Batu Bolong beach lies 400 metres away, a pounding reef break that draws experienced surfers at dawn. Farther north, Pererenan remains quieter, its beach backed by coconut groves and a handful of seafood grills. The property sits within walking distance of BBC Batu Bolong Center Bazzar, a local market where vendors sell rambutan, salak, and woven palm frond baskets. Denpasar, the provincial capital and cultural anchor for Bali's 4.3 million residents, sits 20 kilometres southeast.
I Gusti Ngurah Rai International Airport is 11 kilometres south, a 30-minute drive depending on traffic through rice terraces and roadside temples. The upland town of Ubud, considered Bali's cultural heart, lies an hour northeast through the island's volcanic interior.

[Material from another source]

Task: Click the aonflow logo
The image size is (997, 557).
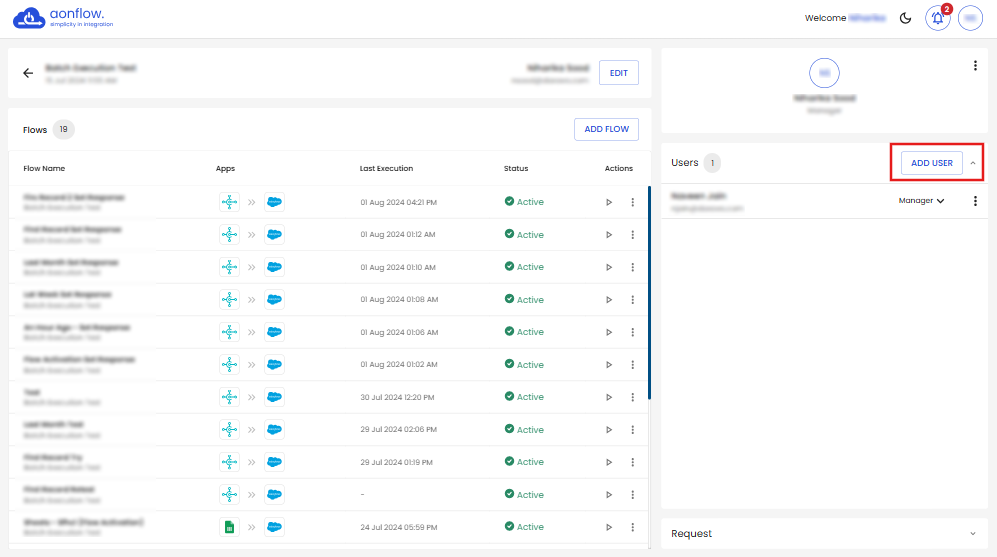Action: [63, 18]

Canggu's appeal lies in its relative simplicity: surf before breakfast, motorbike rides through rice paddies, grilled seafood at sunset. Batu Bolong and the surrounding breaks attract intermediate to advanced surfers, with reef breaks that work best at mid to high tide. Pererenan Beach, a kilometre north, offers a mellower alternative and fewer crowds. Inland, the UNESCO-listed Cultural Landscape of Bali Province begins 53 kilometres northeast, where the subak terraces cascade down volcanic slopes in a cooperative irrigation system managed through water temples, a physical manifestation of the Tri Hita Karana philosophy that governs Balinese life. The terraces date back centuries, a living agricultural tradition that predates the island's tourism economy.
Closer in, Pasar Berawa, two kilometres southeast, is a neighbourhood market worth visiting for its morning energy: vendors selling jackfruit, snake fruit, and bundles of lemongrass. The village's warungs serve nasi campur, lawar, and babi guling, the latter a ceremonial roast pork spiced with turmeric and coriander. Book a motorbike and follow the coastal road north to Seseh Beach, a stretch of volcanic sand backed by mangroves and fishing boats, where the only development is a single warung grilling catch of the day.
The dry season runs from April through October, with July and August bringing the clearest skies and the coolest nights, temperatures dipping to 24°C after dark. The light is sharp, the Indian Ocean a clean turquoise, and the surf breaks work consistently. This is peak season, when villa rates climb and Canggu's beaches fill with Australian and European visitors escaping winter.
The wet season spans November through March, though rainfall arrives in short, violent bursts rather than day-long drizzle. Mornings often break clear before clouds build inland by afternoon. January and February see the heaviest rain, but the island turns vivid green, rice terraces flooded and replanted, and the humidity thick enough to taste.
May and September offer the best balance: fewer crowds, reliable weather, and shoulder-season calm. The ocean warms to 28°C, frangipani blooms in earnest, and the island feels like it belongs to the Balinese again.